WHAT YOU SHOULD DO =
Turn each line of the rows below into a JSON list of strings, one string per line, skipping any blank lines. Leave the pictures out.

DATA RECORDS: Begin

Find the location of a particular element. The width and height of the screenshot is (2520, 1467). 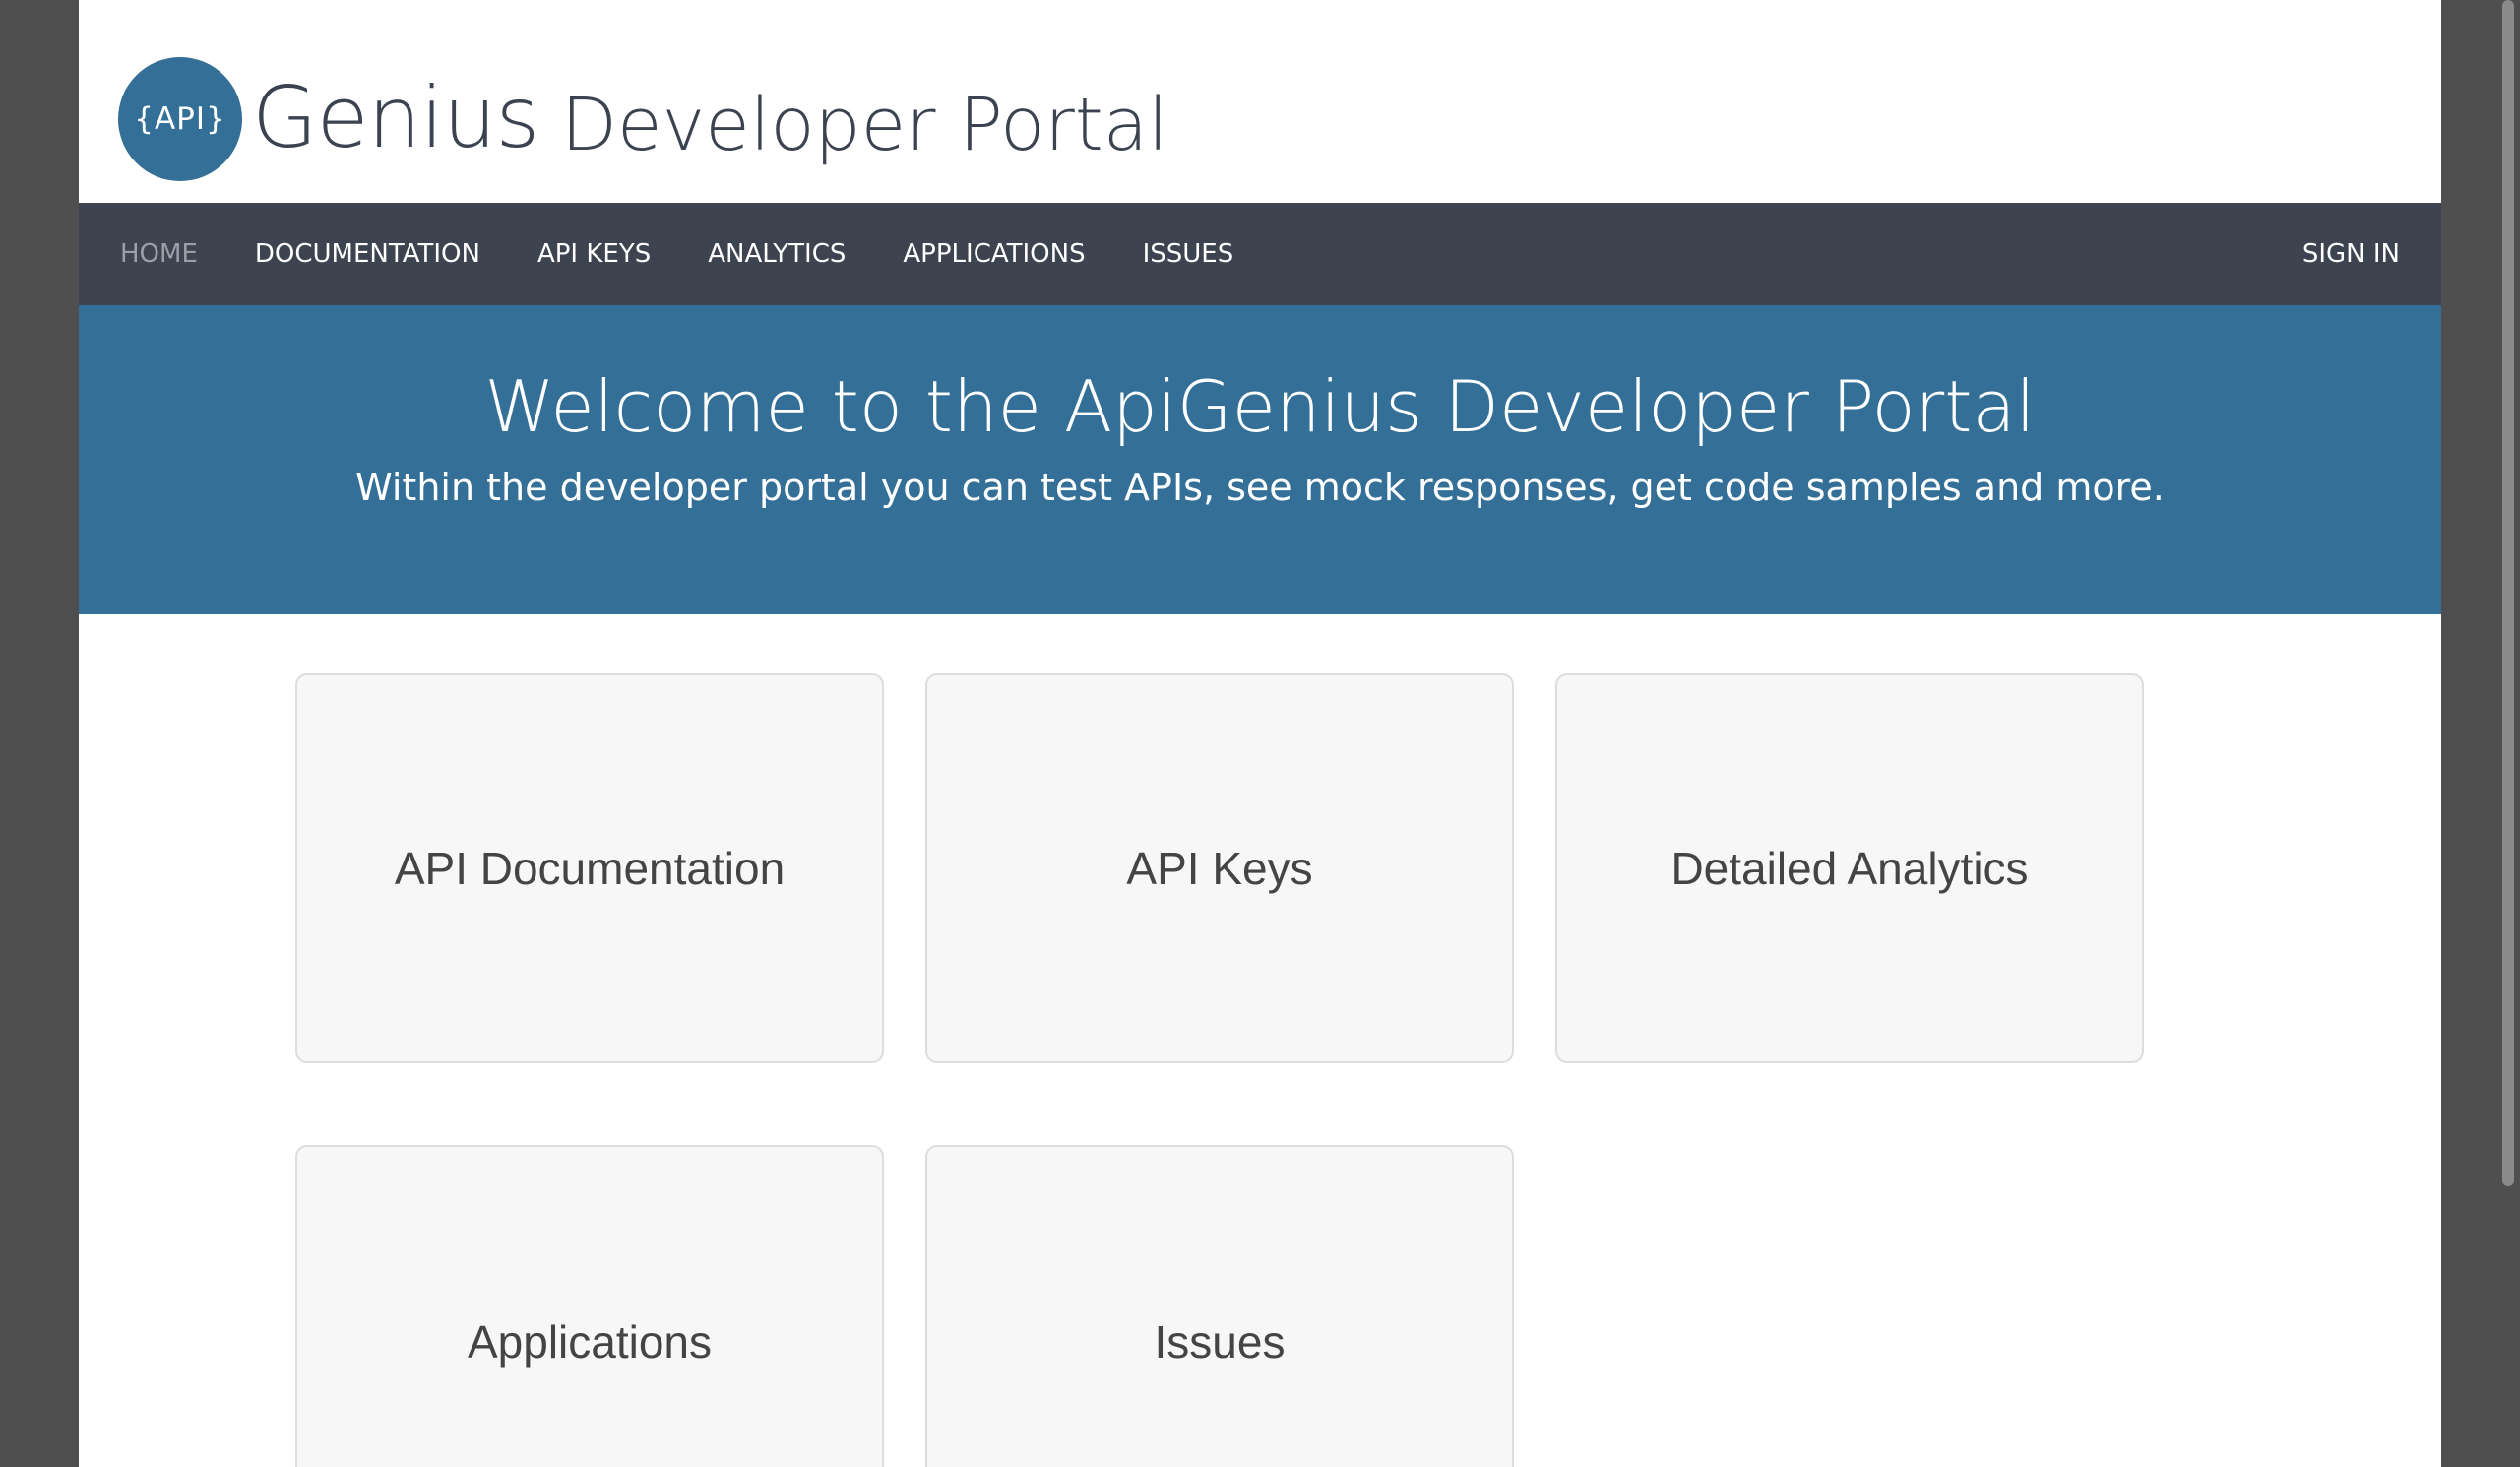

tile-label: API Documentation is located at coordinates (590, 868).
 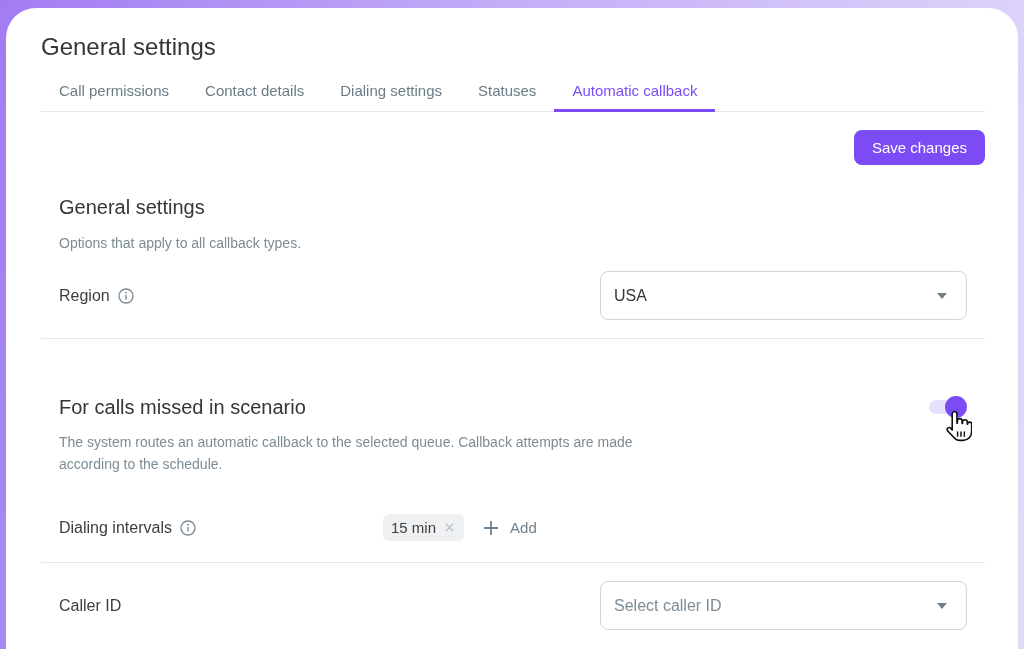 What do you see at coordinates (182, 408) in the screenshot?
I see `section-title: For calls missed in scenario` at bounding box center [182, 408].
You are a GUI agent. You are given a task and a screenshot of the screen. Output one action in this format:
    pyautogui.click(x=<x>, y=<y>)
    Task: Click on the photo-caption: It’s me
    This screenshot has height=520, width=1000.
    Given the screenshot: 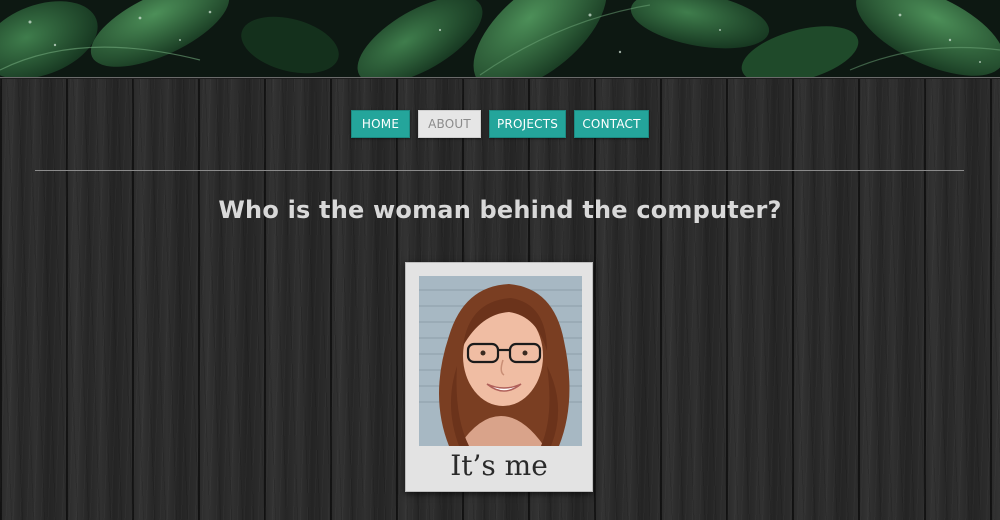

DATA RECORDS: End

TASK RESPONSE =
[
  "Find the location of a particular element. The width and height of the screenshot is (2520, 1467). ",
  "tile-label: API Documentation is located at coordinates (590, 868).",
  "  What do you see at coordinates (182, 408) in the screenshot?",
  "I see `section-title: For calls missed in scenario` at bounding box center [182, 408].",
  "You are a GUI agent. You are given a task and a screenshot of the screen. Output one action in this format:",
  "    pyautogui.click(x=<x>, y=<y>)",
  "    Task: Click on the photo-caption: It’s me",
  "    This screenshot has height=520, width=1000.",
  "    Given the screenshot: "
]